日本在宅透析支援会議


教育講演
在宅医療に対する専門医からの提言
演者:中元秀友(所沢腎クリニック)
中元秀友 先生
 本邦の透析患者数は24万人となり、世界一の透析大国となっている。近年の透析導入患者は高齢者、糖尿病の増加、それに伴う合併症の増加が特徴であり、このような患者に対して在宅透析を含めた在宅医療が基本となる。しかし本邦では腹膜透析を含め在宅透析患者数は全く増加していない。その理由に関して多くの意見があるが、臨床の立場でまず直面する問題として医療費の問題がある。保険には通常の医療保険と、2000年の4月より開始されこの4月で5年目を迎える介護保険がある。高齢者の透析患者ではこの両方の保険に関与している患者が多数いるが、この保険診療の面から問題点を検討してみた。

 まず腹膜透析患者の増加しない理由として、介護保険を利用している高齢者では老健、特養、療養型(介護保険適応三病棟)に入院した場合腹膜透析に関する指導管理料が取れず、また介助に対する報酬もなく収益性がないどころかマイナスになることがあげられる。一方血液透析は重度療養管理算定条件になっており、加算が認められている。このように保険上あきらかに不利な腹膜透析は高齢者の導入では当然嫌われてしまう。これは腹膜透析が在宅医療を前提とするため、入院を考慮していないためなのかもしれない。これからの高齢者の透析医療はあくまで在宅を中心に考えるべきであり、腹膜透析は高齢者に適した透析方法である。しかし高齢者透析患者では、在宅を前提に治療計画を組んでいても、合併症などで容易に入院となるケースがある。このようなケースでは結局受け入れ施設がなく、施設間での押し付けあいとなり腹膜透析の普及をさまたげる大きな原因となる。腹膜透析に対しても、血液透析と同様に重度療養管理算定を認めることで腹膜透析は大きく普及するものと思われる。

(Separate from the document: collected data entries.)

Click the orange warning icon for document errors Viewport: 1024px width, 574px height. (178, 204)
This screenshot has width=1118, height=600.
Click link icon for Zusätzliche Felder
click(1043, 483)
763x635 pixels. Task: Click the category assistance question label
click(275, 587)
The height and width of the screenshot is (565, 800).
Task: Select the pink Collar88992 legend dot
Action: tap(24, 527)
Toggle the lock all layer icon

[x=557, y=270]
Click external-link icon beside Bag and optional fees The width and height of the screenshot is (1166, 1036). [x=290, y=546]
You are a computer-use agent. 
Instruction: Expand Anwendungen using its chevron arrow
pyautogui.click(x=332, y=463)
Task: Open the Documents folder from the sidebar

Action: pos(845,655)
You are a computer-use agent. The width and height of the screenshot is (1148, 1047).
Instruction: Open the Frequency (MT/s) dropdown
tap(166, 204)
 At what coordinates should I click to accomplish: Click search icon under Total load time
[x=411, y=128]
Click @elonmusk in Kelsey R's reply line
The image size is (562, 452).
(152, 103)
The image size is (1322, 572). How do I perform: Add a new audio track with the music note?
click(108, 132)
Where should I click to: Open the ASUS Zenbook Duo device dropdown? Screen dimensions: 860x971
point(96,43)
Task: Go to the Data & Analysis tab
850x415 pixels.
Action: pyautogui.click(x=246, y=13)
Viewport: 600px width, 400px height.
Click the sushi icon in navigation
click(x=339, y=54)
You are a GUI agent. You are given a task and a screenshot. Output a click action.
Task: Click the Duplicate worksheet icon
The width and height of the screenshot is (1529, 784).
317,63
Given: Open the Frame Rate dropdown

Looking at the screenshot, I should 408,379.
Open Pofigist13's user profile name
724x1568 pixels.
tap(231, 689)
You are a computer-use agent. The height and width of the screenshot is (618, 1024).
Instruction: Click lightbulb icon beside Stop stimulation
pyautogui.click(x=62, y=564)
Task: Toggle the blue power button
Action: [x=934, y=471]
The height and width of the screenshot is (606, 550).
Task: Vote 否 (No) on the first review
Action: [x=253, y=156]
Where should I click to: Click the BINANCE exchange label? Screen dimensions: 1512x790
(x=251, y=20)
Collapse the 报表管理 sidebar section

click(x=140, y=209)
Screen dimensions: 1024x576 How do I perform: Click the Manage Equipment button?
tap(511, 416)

 また一般病棟への入院時にも交換キット(一日2000円以上)などの資材料が認められていないため、これらは病院側の負担となる。また、導入時のカテーテル挿入手術は開腹手術であるにも関わらず処置あつかいとなり、わずか1300点の算定しかない。当然手術は腰椎麻酔、あるいは全身麻酔となり、リスクはシャント手術よりも高いにも関わらずである。また糖尿病などでは認められている教育に対する報酬も認められていない。これはDPCの場合も同様である。このように入院時の診療報酬に関して腹膜透析は非常に低い算定しかなされていないために、人件費等を考えた場合には明らかにマイナスとなる。そのために病院側でも収益性の面を考えて導入できないケースが多々ある。その他にも在宅透析患者のエリスロポイエチンの適応などの問題など、多くの保険上の問題がある。

 今回は、実際に臨床に直面している腎臓専門医の立場から、具体的な例を上げ保険上の問題点に関する提言をさせて頂く予定である。




特別講演
在宅医療に対する厚生労働省の立場と考え方
演者:中村健二(厚生労働省保険局医療課)
中村健二 先生
 医療を取り巻く環境をみると, 急速な少子高齢化, 低迷する経済状況, 医療技術の進歩, 国民の意識の変化が, おおきな動きとしてある. この変化に対応するためには, 医療制度を構成する全てのシステムの転換が求められており, 医療提供体制の改革, 診療報酬体系の改革, 医療保険制度の改革が必要となっている.

 我が国の医療制度の課題については, 医療提供体制をみると, 病床数が多いこと, 医療従事者が少ないこと, 平均在院日数が長いこと, 機能分化が進んでいないことから効率化 ,重点化の不足が指摘されている. また, 医療情報について比較可能で客観的な情報が不足しているため, 競争が働きにくい医療提供体制と指摘されている. さらに, 医療安全, 小児救急などの救急医療の確保など安心できる医療の確保や, IT化, 標準化, 医業経営の近代化など, 情報基盤などの近代化が課題となっている.

 このため患者の視点の重視, 質が高く効率的な医療の提供, 医療の基盤整備を改革の基本的な視点として, これらの課題への取り組みを始めている

 これらの取り組みの中で、在宅透析など在宅医療がどのように位置づけられているかについて概説する。